Terminal içinde en güzel olan da elinizi nereye atsanız istediğini bulacakmış gibi duyguyu yaratan şekilsellikti. Büyük hacimde bakış aralığında her şeyin yakalanabilmesi büyük rahatlıktı.
Mimar gri yapının içinde sarı-turuncu arasındaki bir rengi iyi kullanarak bir hareket yaratmışken, bazı yerlerde sadece turuncu kullanarak bitmemiş bir yer, paslanacak malzeme üzerine sürülen sülyen boya gibi bir aklı rahatsız eden davranış bozukluğunun tuzağına nasıl düşmüş anlayamadım.
Yapının tümüne bakıldığında TAV’ın terminal inşasında seri imalat hızına eriştiğini, ama ellerine tutuşturulan her projede ayrı bir butik çalışması yapabileceği noktasına geldiğini de bana gösterdi.
İzmir Adnan Menderes Havalimanı, İzmir’in şanını şöhretini kurtarmış. İç hatlarla mimari bütünlük ve dekoratif kontraslık bozukluğu da giderilirse beş yıldızlı bu kapımızla da çok övünebiliriz.
AIRPORT OTEL YOK
Ankara Esenboğa ve İzmir Adnan Menderes Havalimanı yeni yapılarında bir havalimanı oteli ne yazık ki yok. Havalimanı içindeki oteller bence standart olmalı. Üstelik Ankara Esenboğa’nın kente uzaklığı düşünüldüğünde böyle bir otelin ne kadar önemli olduğu ortaya çıkıyor.

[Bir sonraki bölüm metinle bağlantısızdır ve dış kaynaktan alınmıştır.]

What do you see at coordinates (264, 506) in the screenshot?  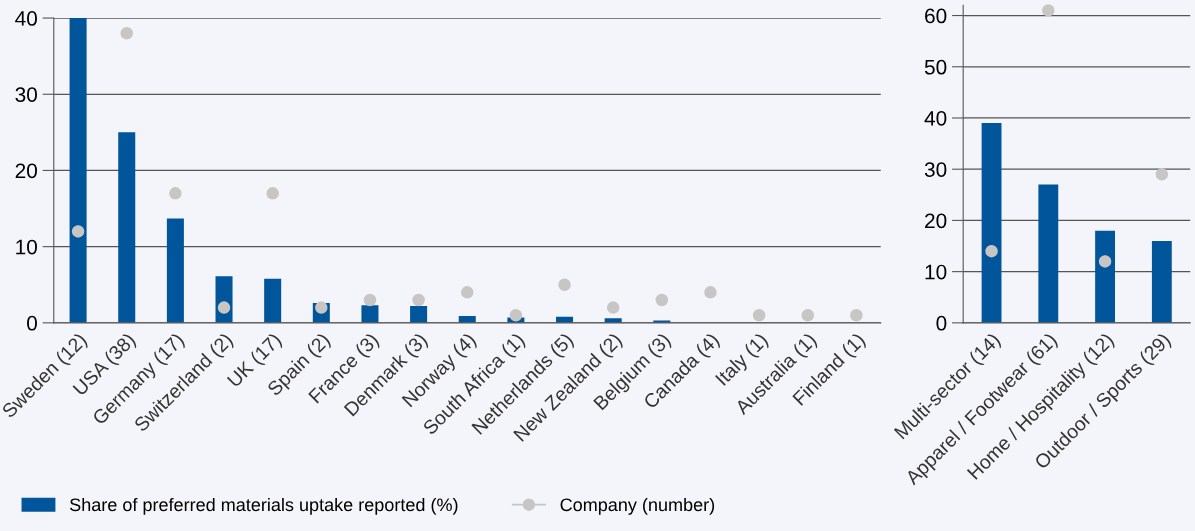 I see `legend-label: Share of preferred materials uptake reported (%)` at bounding box center [264, 506].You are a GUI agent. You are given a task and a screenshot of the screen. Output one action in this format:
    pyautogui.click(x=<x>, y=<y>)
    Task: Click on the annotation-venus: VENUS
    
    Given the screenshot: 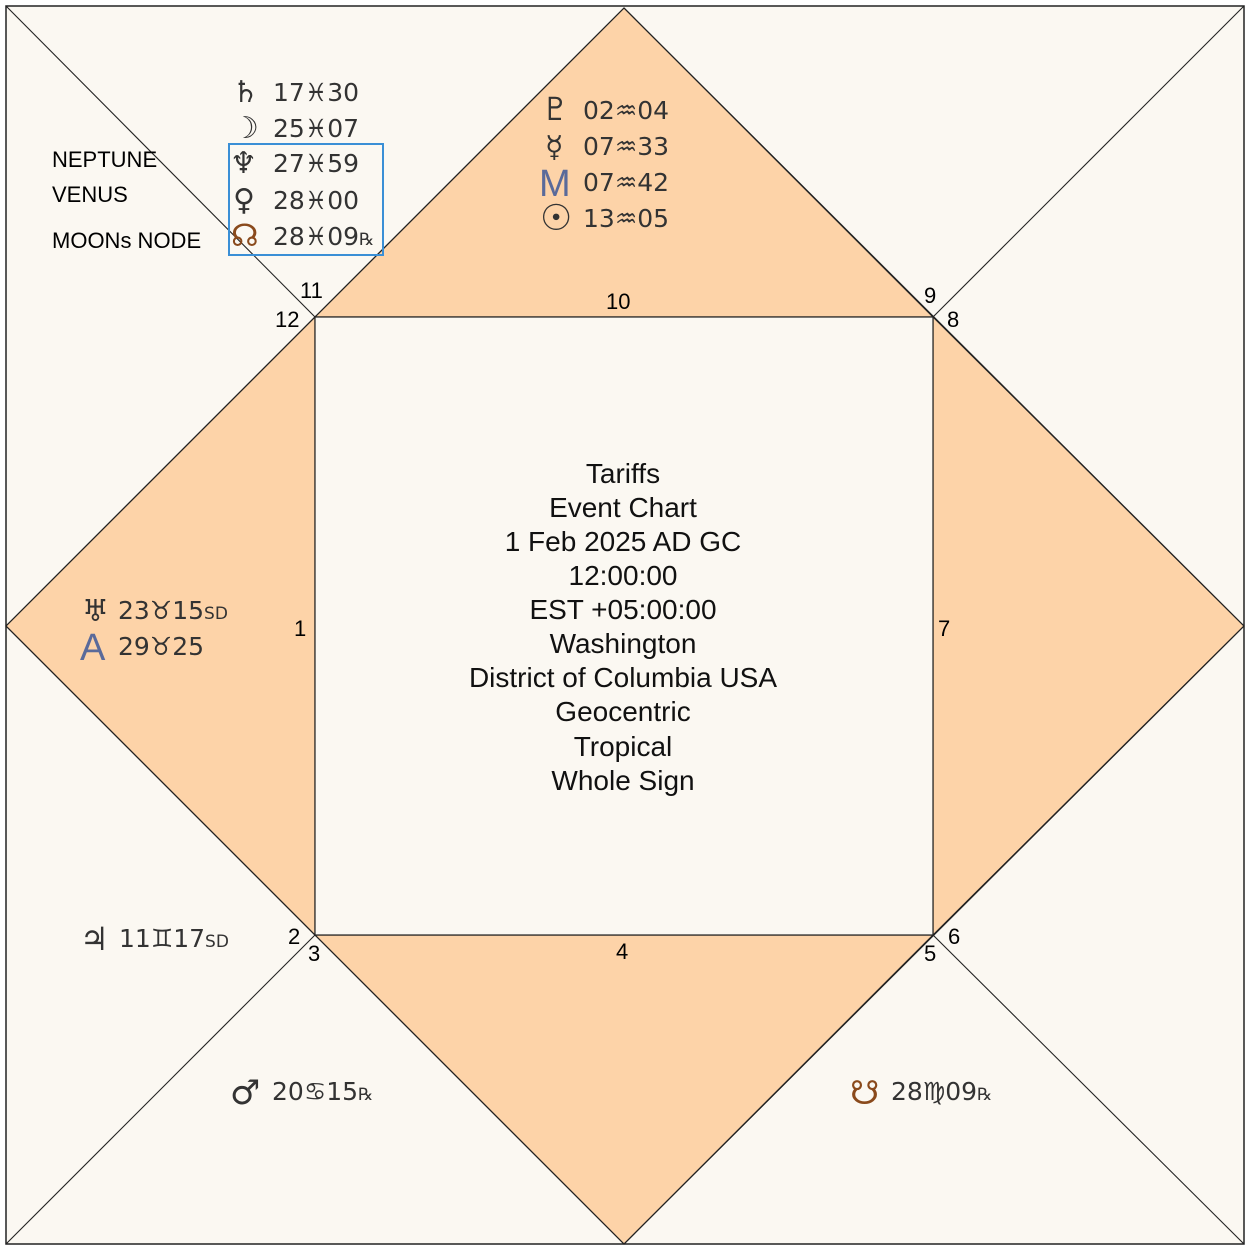 What is the action you would take?
    pyautogui.click(x=90, y=194)
    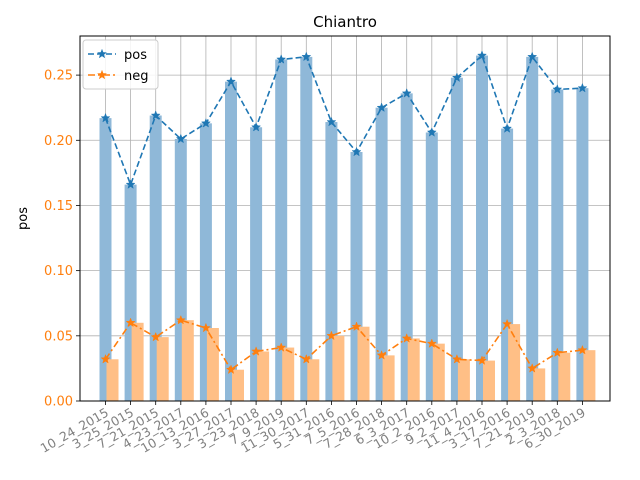 Image resolution: width=640 pixels, height=480 pixels. What do you see at coordinates (62, 240) in the screenshot?
I see `y-axis: 0.00 0.05 0.10 0.15 0.20 0.25` at bounding box center [62, 240]. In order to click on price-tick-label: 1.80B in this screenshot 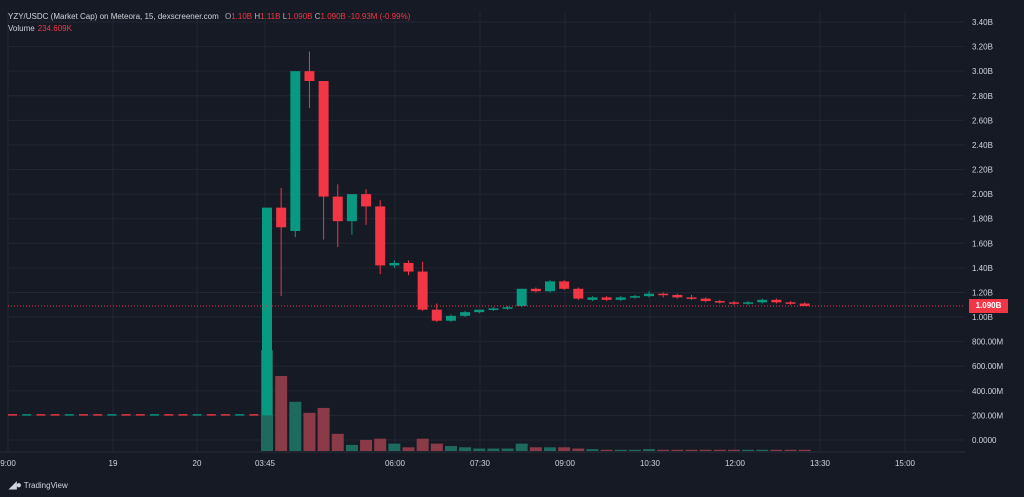, I will do `click(982, 220)`.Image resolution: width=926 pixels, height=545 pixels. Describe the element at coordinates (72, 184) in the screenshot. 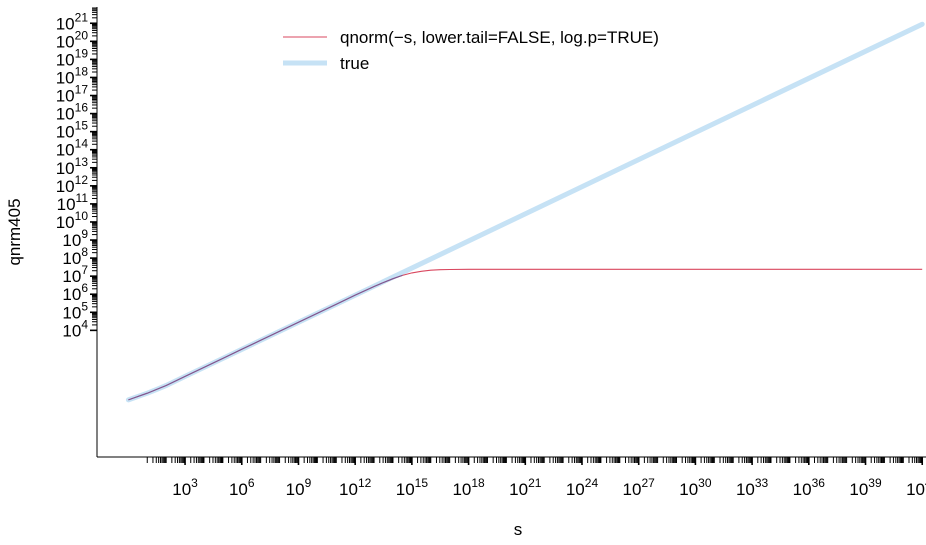

I see `y-tick-label: 10¹²` at that location.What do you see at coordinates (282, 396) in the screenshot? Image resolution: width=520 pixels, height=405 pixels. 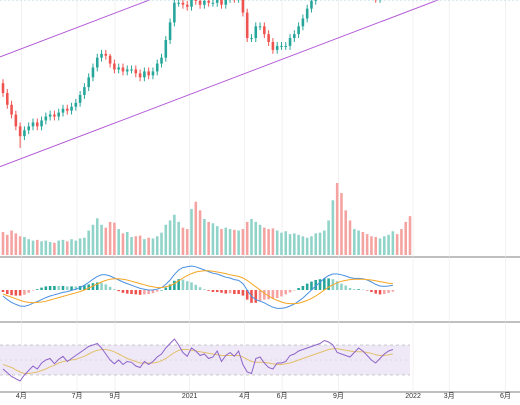 I see `x-tick-label: 6月` at bounding box center [282, 396].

Sabah erken uçuşu olan ve Ankara’ya günü birlik gitmiş birçok kişi bu otelde konaklayarak hem uçağını kaçırma riski almayacak hem de terminalden dışarı çıkmadan uçağına hemen ulaşabilecek. DHMİ, bu projelere otel eklemesini baştan yapması halinde terminal ve çevresinde gelecekte yeniden bir şantiye kurulmasını önleyebilirdi. Ama iki terminal içinde otel yapılmasının ne kadar gerekli olduğu Atatürk Havalimanı otelinin doluluk oranına bakıldığında kolayca anlaşılabilir.